■ **What to work on**: Reproduce the rows below verbatim, starting with the first and ending with the line that contains "coord(304,119)", including that line.

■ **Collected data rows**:
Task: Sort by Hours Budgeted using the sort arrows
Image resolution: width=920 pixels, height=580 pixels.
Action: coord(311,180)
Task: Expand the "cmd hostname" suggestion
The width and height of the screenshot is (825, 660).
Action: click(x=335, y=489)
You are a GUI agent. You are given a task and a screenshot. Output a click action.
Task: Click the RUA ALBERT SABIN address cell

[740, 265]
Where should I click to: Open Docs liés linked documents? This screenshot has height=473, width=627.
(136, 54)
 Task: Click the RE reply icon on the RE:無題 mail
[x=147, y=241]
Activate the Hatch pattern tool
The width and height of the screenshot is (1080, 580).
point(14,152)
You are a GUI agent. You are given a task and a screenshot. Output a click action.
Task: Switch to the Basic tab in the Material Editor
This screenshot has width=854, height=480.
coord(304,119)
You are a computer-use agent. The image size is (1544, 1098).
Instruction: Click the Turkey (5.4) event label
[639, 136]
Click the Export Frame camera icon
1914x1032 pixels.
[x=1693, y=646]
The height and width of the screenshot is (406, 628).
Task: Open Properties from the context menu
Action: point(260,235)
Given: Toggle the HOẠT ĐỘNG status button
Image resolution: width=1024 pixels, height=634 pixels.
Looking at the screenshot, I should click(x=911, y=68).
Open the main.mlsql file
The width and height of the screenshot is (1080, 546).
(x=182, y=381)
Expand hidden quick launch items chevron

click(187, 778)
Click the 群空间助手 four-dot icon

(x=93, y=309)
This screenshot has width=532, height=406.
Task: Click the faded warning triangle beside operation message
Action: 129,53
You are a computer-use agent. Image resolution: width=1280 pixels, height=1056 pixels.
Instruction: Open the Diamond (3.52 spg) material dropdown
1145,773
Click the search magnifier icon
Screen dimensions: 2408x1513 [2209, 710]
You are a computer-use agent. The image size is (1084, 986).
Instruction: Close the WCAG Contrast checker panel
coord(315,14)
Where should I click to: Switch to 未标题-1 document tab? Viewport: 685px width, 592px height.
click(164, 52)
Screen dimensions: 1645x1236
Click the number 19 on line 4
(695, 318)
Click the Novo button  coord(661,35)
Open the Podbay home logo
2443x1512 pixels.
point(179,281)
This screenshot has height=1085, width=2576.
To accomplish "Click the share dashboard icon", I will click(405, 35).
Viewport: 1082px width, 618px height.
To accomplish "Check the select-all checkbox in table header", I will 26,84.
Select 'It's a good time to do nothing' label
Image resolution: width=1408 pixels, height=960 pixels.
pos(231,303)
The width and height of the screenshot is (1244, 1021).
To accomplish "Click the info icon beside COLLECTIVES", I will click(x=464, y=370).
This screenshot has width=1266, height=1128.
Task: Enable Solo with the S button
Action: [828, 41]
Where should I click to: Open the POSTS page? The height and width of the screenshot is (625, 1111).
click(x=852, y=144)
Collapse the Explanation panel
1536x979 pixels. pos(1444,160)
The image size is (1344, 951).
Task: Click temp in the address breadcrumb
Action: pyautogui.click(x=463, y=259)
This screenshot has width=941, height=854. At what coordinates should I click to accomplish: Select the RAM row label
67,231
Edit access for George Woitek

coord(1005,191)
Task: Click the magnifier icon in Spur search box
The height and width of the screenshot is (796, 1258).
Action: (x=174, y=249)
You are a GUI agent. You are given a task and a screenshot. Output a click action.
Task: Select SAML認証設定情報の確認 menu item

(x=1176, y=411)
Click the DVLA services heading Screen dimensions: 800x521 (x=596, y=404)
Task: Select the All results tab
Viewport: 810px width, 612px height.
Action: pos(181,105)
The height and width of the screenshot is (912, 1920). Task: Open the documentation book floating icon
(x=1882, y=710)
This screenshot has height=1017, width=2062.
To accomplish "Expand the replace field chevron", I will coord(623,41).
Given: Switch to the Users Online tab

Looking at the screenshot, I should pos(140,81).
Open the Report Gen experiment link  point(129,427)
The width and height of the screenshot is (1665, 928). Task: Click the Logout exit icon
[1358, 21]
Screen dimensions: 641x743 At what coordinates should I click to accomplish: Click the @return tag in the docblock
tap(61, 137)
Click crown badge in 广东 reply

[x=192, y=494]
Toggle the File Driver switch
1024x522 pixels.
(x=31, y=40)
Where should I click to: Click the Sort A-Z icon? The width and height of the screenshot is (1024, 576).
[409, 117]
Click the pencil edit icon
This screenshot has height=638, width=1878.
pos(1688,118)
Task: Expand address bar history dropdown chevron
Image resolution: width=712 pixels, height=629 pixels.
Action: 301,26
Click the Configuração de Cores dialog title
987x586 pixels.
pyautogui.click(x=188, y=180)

■ **Expected answer**:
Task: Sort by Hours Budgeted using the sort arrows
Image resolution: width=920 pixels, height=580 pixels.
Action: coord(311,180)
Task: Expand the "cmd hostname" suggestion
The width and height of the screenshot is (825, 660).
Action: click(x=335, y=489)
You are a GUI agent. You are given a task and a screenshot. Output a click action.
Task: Click the RUA ALBERT SABIN address cell

[740, 265]
Where should I click to: Open Docs liés linked documents? This screenshot has height=473, width=627.
(136, 54)
 Task: Click the RE reply icon on the RE:無題 mail
[x=147, y=241]
Activate the Hatch pattern tool
The width and height of the screenshot is (1080, 580).
point(14,152)
You are a GUI agent. You are given a task and a screenshot. Output a click action.
Task: Switch to the Basic tab in the Material Editor
This screenshot has width=854, height=480.
coord(304,119)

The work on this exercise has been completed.